The analyses showed that Asian Americans have a lower cancer risk than non-Hispanic whites, except for nasopharyngeal, liver and stomach cancers. In comparison to non-Hispanic whites and other Asian subgroups, increased risks were observed for colorectal cancer among Japanese, stomach cancer among Koreans, nasopharyngeal cancer among Chinese, thyroid cancer among Filipinos, and liver cancer among Vietnamese. The unique portrayal of cancer incidence patterns among specific Asian subgroups in this study provides a new baseline for future cancer surveillance research.

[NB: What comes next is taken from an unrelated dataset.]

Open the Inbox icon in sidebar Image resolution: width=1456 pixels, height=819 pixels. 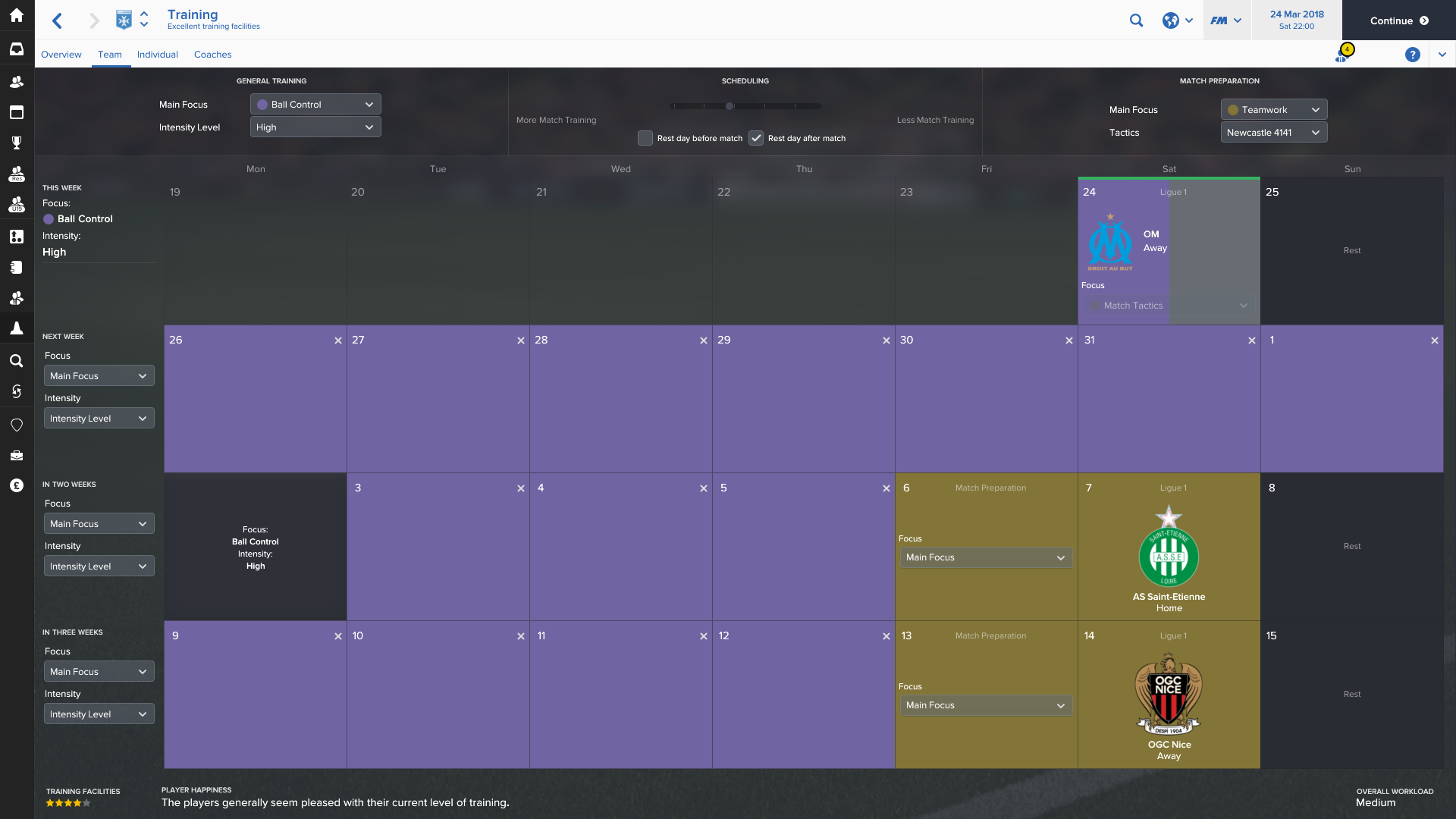(x=17, y=49)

Read Full Article (The abstract below is from Wiley Online Library)


Abstract

Cancer incidence disparities exist among specific Asian American populations. However, the existing reports exclude data from large metropoles like Chicago, Houston and New York. Moreover, incidence rates by subgroup have been underestimated due to the exclusion of Asians with unknown subgroup. Cancer incidence data for 2009 to 2011 for eight states accounting for 68% of the Asian American population were analyzed. Race for cases with unknown subgroup was imputed using stratified proportion models by sex, age, cancer site and geographic regions. Age-standardized incidence rates were calculated for 17 cancer sites for the six largest Asian subgroups. Our analysis comprised 90,709 Asian and 1,327,727 non-Hispanic white cancer cases. Asian Americans had significantly lower overall cancer incidence rates than non-Hispanic whites (336.5 per 100,000 and 541.9 for men, 299.6 and 449.3 for women, respectively). Among specific Asian subgroups, Filipino men (377.4) and Japanese women (342.7) had the highest overall incidence rates while South Asian men (297.7) and Korean women (275.9) had the lowest. In comparison to non-Hispanic whites and other Asian subgroups, significantly higher risks were observed for colorectal cancer among Japanese, stomach cancer among Koreans, nasopharyngeal cancer among Chinese, thyroid cancer among Filipinos, and liver cancer among Vietnamese. South Asians had remarkably low lung cancer risk. Overall, Asian Americans have a lower cancer risk than non-Hispanic whites, except for nasopharyngeal, liver and stomach cancers. The unique portrayal of cancer incidence patterns among specific Asian subgroups in this study provides a new baseline for future cancer surveillance research and health policy.


The opinions expressed in this article are those of the authors and may not represent the official positions of NAACCR.